Mehrere Länder kündigten bereits an, wegen Omikron die Kontaktbeschränkungen schon früher umzusetzen. In Mecklenburg-Vorpommern etwa greifen sie schon ab Heiligabend, in Baden-Württemberg unmittelbar nach den Weihnachtsfeiertagen, also am 27. Dezember, wie Ministerpräsident Winfried Kretschmann (Grüne) sagte. In Hamburg gelten sie bereits vor Weihnachten.

Die Beschlüsse kommen auch nach Ansicht des Frankfurter Virologen Martin Stürmer zu spät. „Bei der Verdopplungsrate, die Omikron an den Tag legt, ist jeder Tag wichtig“, sagte Stürmer am Mittwoch im Deutschlandfunk. Omikron sei nicht erst seit gestern eine Bedrohung. Man könne der Politik durchaus den Vorwurf machen, mit dem verspäteten Treffen „schon wieder etwas verschlafen“ zu haben.

Omikron-Infektion im Bundestag

Er glaube nicht, „dass wir das Signal der Entspannung aussenden können“. Es werde das Signal vermittelt, „über Weihnachten können wir uns noch entspannen, danach ziehen wir die Bremse wieder an“. Es seien Beschlüsse, die wieder nicht rechtzeitig kämen, um eine Welle zu brechen. „Da hätte ich mir mehr gewünscht“, sagte Stürmer.

Neben Lauterbach stellte auch Verkehrsminister Volker Wissing (FDP) in Aussicht, dass die Maßnahmen noch einmal verschärft werden könnten. „Wir sind jederzeit bereit, uns mit zusätzlichen Kontaktbeschränkungen auf die neue Lage einzustellen, wenn es erforderlich ist“, sagte Wissing in der ARD.

Gespeicherte Dateneinträge:
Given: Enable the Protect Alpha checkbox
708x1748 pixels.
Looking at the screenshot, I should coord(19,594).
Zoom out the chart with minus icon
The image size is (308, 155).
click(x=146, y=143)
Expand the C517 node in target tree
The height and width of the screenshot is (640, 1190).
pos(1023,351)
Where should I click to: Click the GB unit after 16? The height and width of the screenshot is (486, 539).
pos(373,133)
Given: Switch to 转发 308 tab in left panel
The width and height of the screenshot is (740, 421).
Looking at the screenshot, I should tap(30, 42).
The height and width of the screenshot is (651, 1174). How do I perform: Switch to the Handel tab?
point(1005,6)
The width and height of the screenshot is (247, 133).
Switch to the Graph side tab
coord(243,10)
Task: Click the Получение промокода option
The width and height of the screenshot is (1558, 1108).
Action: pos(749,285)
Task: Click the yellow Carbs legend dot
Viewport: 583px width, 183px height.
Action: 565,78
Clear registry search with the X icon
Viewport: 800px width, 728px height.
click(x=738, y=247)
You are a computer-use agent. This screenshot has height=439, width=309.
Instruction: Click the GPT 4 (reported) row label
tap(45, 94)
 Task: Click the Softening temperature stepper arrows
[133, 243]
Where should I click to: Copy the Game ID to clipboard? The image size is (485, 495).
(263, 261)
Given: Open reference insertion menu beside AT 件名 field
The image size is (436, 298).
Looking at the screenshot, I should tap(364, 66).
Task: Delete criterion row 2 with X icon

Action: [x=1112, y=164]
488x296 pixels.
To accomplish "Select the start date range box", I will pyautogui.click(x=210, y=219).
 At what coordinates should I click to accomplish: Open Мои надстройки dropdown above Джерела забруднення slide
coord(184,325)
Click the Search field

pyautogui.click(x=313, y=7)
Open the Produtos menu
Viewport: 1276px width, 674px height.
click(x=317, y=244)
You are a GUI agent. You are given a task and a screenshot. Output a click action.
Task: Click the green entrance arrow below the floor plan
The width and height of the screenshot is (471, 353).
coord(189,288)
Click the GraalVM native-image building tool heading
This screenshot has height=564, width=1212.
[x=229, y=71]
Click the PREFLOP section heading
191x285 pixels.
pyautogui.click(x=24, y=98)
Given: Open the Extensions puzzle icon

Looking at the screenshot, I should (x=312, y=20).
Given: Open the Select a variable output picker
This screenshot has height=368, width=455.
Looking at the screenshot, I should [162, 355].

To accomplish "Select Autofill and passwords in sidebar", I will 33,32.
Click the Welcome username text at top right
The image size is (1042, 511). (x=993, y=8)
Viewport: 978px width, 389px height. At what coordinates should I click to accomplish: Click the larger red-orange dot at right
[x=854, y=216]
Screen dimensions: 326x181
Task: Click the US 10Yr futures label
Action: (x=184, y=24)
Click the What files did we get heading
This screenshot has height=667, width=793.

- **AUFGABEN**:
A. Schreib aus dem Text über die Omikron-Beschlüsse den Abschnitt von "Er glaube nicht, „dass" bis "in der ARD." wortgetreu ab.
B. Ab welchem Tag gelten die Kontaktbeschränkungen laut dem Text über die Omikron-Beschlüsse in Baden-Württemberg?
C. Setze den Text über die Omikron-Beschlüsse im Anschluss an seinen letzten Satz fort.

- **LÖSUNGEN**:
A.
Er glaube nicht, „dass wir das Signal der Entspannung aussenden können“. Es werde das Signal vermittelt, „über Weihnachten können wir uns noch entspannen, danach ziehen wir die Bremse wieder an“. Es seien Beschlüsse, die wieder nicht rechtzeitig kämen, um eine Welle zu brechen. „Da hätte ich mir mehr gewünscht“, sagte Stürmer.

Neben Lauterbach stellte auch Verkehrsminister Volker Wissing (FDP) in Aussicht, dass die Maßnahmen noch einmal verschärft werden könnten. „Wir sind jederzeit bereit, uns mit zusätzlichen Kontaktbeschränkungen auf die neue Lage einzustellen, wenn es erforderlich ist“, sagte Wissing in der ARD.

B. Ab dem 27. Dezember, unmittelbar nach den Weihnachtsfeiertagen.

C.
Omikron sei eine neue Herausforderung, und die Politik müsse flexibel genug sein, schnell zu reagieren. Zu Weihnachten setzt Wissing jedoch auf Eigenverantwortung: „Das muss jeder für sich selbst entscheiden.“ Kontakte, die zu vermeiden seien, müssten auch vermieden werden. „Wir sind sehr zuversichtlich, dass die Menschen das auch verinnerlicht haben.“

Derweil erreichte die Omikron-Variante auch den Bundestag. An der konstituierenden Sitzung des Verteidigungsausschusses haben nach Angaben aus dem Gremium zwei Abgeordnete mit einer zu diesem Zeitpunkt nicht erkannten Covid-19-Infektion teilgenommen, darunter waren die beiden Varianten Delta und Omikron.

Die Politiker hatten bei der Sitzung am vergangenen Mittwoch Masken getragen, legen diese aber üblicherweise bei Redebeiträgen ab.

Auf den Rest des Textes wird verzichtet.